TEXT TO READ
---+---
Umm, ya, ok? http://icasualties.org/oif/


----------



## firecoins (May 21, 2007)

Anomalous said:


> The Coast Guard and National Guard probably were up to date on their IS 100, 200, 700, 800



I am sure that was it.  They took online courses desinged by FEMA who couldn't do didley.


----------



## jmaccauley (May 21, 2007)

medman123 said:


> Umm, ya, ok? http://icasualties.org/oif/



Ah, so you only see soldiers in the death toll. I understand. The mass graves I guess were just accidents? No one is fighting for oil (do you see any?) and no one cares about civil war. We do care about those who are executed and tortured before during and probably after our involvement. You're probably too young to understand about defending those who cannot defend themselves, but that is what you and they do every day. Thats the number I care about and so do most of the actual soldiers inthe war. Not so with those who watch the war on television.


----------



## medman123 (May 21, 2007)

jmaccauley said:


> You're probably too young to understand about defending those who cannot defend themselves, but that is what you and they do every day.


We can agree to both disagree but, that personal attack was unnecessary.


----------



## Stevo (May 22, 2007)

oh i think you both agree we are in the midst of one big mess fellas

if anyone paying serious attention isn't mad at it all, they're brain dead

but it's the manipulation of resources here, during what is considered a crisis situation that worries me

they've gone code orange and stayed there for months for no valid reason

so who's to say what incident allows too much power to be wielded within ONE branch of goverment?
---+---
EXTRACTED DATA
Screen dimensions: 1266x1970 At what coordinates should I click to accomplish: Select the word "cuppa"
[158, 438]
---+---
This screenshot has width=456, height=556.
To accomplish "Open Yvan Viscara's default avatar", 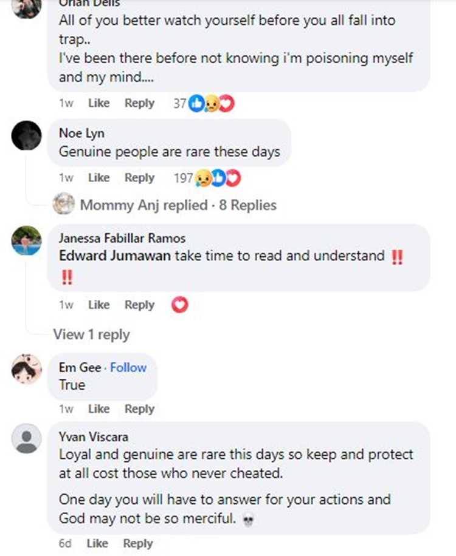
---+---
SET PROBLEM 1
In the forum thread, which alert level does Stevo say has been kept in place for months?
SET PROBLEM 2
Continue the forum thread about the war and government power, starting after Stevo's closing question.

WRITTEN REPLY 1
Code orange.

WRITTEN REPLY 2
look at it this way, the Germans didn't wake up one day and say _"Gee, it'd be neato to be under fascist rule"_ did they? No, it happened insiduously, legislated bit by bit under their collective noses, until they had no recourse but to knuckle under to it all

we are living in dark times

take note of these little seemingly begnin things, and such malignancies will be harder to grow

~S~


----------



## jmaccauley (May 22, 2007)

medman123 said:


> Umm, ya, ok? http://icasualties.org/oif/



You're right. Personal attacks are uncalled for and I apologize humbly. I feel, as I'm sure you do, very strongly about this conflict. I took your above quote out of context and thought perhaps you were making a point.
This war is not being fought by Republicans or Democrats, The New York Times or the Wall Street Journal, Fox or CNN. It is being fought by men and women who not only look into the insurgents eyes, but the eyes of the populace as well. Knowing full well, as your source points out, that Saddam had executed over a quarter of a million of his own people, it was time for him to go. In my role as a law enforcement officer, I only wish there was a central figure that we could "eliminate" to make the streets safer for our families. Police and EMS routinely venture into neighborhoods where it seems that the majority hate us. We go to extraordinary lengths to rescue people whom we would never invite into our homes because we have a calling. We don't say that we won't go there because we might get hurt. We go, and we do sometimes get hurt and killed. 
That was my overly emotional point. Again, I apologize for sounding like I was making a personal attack.


----------



## BossyCow (May 22, 2007)

I think the Coast Guard and the National Guard did their job so well because they implemented a well trained, well run, well planned response.  FEMA had just undergone a massive re-organization (Okay, I'm using their word for it) and many of the old hand FEMA employees were extremely frustrated at being unable to do what they knew needed to be done in the way they knew how to do it.


----------



## medman123 (May 22, 2007)

jmaccauley said:


> You're right. Personal attacks are uncalled for and I apologize humbly. I feel, as I'm sure you do, very strongly about this conflict. I took your above quote out of context and thought perhaps you were making a point.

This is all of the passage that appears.